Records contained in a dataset
★ ★ ★ ★

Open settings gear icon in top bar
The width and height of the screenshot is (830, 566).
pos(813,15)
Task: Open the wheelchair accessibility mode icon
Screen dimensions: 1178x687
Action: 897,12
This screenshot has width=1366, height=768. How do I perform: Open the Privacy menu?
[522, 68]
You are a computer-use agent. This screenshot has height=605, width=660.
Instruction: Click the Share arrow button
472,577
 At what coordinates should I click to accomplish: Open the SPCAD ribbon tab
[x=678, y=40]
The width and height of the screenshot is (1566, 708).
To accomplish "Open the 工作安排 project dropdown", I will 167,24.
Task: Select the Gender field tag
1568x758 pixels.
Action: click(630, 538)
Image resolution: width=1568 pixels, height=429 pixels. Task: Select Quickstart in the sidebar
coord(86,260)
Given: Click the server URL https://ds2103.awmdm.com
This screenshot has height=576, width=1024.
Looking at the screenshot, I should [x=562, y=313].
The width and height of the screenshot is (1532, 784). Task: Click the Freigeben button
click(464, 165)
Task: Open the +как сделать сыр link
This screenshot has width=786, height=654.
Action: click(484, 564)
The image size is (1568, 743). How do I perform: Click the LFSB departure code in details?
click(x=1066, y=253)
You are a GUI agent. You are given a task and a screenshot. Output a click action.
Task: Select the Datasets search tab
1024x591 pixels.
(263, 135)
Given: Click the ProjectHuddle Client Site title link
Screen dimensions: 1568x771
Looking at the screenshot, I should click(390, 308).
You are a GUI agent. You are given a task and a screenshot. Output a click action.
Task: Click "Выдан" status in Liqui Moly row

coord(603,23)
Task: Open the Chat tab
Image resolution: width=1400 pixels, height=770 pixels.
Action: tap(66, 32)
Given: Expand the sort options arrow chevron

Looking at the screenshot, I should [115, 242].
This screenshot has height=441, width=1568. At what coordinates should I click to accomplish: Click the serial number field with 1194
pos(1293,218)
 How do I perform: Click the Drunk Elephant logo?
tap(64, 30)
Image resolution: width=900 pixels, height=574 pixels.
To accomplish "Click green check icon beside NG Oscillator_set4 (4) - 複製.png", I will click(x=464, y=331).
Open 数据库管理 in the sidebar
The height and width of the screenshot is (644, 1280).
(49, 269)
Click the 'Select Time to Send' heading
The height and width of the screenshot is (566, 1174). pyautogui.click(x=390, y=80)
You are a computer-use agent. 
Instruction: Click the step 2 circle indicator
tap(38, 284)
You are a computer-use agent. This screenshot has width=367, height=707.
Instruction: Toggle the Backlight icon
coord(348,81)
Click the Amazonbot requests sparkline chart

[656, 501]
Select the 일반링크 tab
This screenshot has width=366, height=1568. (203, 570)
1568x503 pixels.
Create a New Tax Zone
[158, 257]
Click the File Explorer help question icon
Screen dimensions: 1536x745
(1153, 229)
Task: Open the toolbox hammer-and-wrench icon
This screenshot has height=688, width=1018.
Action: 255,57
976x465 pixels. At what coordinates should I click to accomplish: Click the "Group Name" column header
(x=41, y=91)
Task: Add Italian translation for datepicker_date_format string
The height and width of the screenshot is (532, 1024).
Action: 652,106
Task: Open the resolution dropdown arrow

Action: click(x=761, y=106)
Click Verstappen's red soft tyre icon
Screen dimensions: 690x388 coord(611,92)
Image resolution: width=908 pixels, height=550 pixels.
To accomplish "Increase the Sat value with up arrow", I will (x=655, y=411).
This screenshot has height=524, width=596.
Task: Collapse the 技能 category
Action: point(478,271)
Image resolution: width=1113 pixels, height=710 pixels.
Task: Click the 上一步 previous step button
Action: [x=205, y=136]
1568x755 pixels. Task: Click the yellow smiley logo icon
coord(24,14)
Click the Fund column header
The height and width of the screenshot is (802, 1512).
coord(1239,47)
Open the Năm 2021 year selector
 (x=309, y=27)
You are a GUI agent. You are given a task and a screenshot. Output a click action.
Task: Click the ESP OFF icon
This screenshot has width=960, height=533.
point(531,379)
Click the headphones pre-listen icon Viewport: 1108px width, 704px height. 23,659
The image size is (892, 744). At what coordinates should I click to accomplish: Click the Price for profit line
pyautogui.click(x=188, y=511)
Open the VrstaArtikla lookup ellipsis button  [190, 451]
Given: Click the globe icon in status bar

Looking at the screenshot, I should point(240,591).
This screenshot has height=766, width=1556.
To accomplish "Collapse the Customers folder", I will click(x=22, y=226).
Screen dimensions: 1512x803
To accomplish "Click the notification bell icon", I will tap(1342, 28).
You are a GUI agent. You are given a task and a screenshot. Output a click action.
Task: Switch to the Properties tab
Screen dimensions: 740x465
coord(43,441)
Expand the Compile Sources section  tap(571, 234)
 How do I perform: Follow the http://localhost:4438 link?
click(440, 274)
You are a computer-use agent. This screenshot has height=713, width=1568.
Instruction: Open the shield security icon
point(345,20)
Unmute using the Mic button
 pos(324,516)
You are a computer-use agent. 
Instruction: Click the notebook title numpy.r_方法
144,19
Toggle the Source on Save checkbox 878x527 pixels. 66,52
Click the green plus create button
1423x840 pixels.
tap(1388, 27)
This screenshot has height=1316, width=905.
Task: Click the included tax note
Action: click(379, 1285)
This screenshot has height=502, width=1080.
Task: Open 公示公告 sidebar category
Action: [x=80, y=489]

★ ★ ★ ★

WHAT IS EXPECTED:
Of the lines above, count those containing the word "computer", and give the number by itself.

EXERCISE OUTPUT:
5